This project's goal is to support researchers in their analysis. Each researcher must quickly scan through numerous study articles in an effort to discover the ones that are relevant to the subject at hand. In order to select the applicable papers, they must read the abstracts of each one. Yet occasionally, if the abstract lacks a sufficient framework, it becomes time-consuming. This abstract-simplifier helps in making reading easier, quicker & efficient and contribute in NLP research.
the authors of the paper have made the data they used for their research availably publically and for free in the form of .txt files on GitHub.
- PubMed_20K_RCT which contains 20k labelled sentences of abstracts in total. There is also a version of this dataset where the numbers mentioned in the abstract is
replaced by @ symbol. - PubMed_200k_RCT which contains 200k labelled sentences of abstracts in total.

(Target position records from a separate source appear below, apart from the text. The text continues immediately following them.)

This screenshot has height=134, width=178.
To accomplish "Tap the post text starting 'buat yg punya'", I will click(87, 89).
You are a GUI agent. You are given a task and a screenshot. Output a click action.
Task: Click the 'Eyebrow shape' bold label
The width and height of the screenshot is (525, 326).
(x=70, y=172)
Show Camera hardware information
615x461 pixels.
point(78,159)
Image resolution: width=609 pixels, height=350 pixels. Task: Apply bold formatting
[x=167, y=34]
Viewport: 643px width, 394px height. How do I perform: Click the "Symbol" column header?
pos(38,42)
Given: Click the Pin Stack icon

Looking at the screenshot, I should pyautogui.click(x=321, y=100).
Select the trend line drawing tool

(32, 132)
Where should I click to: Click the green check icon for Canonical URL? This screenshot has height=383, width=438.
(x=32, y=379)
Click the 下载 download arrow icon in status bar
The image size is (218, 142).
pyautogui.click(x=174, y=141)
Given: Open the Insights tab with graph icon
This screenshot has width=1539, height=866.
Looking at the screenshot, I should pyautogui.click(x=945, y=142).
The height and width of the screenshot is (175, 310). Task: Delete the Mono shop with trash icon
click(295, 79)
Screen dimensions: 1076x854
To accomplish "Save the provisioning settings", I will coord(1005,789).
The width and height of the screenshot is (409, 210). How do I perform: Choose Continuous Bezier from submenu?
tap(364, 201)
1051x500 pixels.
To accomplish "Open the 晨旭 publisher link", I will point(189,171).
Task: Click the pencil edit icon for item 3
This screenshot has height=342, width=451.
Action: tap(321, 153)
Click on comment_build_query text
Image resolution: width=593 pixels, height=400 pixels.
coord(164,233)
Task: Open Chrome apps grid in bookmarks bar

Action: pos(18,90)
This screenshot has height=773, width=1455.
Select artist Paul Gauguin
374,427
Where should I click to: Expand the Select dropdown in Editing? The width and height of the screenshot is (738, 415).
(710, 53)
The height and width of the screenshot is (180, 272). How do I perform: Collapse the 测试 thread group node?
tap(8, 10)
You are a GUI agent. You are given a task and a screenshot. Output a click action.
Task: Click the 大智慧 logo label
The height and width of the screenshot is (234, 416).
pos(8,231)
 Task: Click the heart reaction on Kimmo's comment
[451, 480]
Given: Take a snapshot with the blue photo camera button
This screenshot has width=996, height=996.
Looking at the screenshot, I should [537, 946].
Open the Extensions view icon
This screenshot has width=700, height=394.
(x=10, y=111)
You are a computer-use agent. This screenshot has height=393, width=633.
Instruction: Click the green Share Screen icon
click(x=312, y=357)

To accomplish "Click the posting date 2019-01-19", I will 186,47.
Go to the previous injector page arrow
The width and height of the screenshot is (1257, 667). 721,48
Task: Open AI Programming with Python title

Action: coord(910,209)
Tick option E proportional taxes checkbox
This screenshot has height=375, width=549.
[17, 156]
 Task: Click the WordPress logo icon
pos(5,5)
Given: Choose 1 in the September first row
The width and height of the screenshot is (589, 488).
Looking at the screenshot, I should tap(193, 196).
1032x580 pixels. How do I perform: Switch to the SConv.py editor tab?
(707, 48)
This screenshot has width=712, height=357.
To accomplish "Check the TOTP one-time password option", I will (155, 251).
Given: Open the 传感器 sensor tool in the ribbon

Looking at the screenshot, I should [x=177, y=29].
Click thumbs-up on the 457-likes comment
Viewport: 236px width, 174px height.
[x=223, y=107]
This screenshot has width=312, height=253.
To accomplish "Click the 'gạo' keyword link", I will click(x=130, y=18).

There is also a version of this dataset where the numbers mentioned in the abstract is replaced by @ symbol.
- the Smaller version (PubMed_20K_RCT) has been used for this project due to limitation on excess of Google colab GPU.
- Downloading Dataset.
- Visualise and preprocess a data.
- Experimenting with different model
- Creating final model using transfer learning
- Compararing all model results
- Save and load best performing model
- Evaluate model on test data
- Find most wrong prediction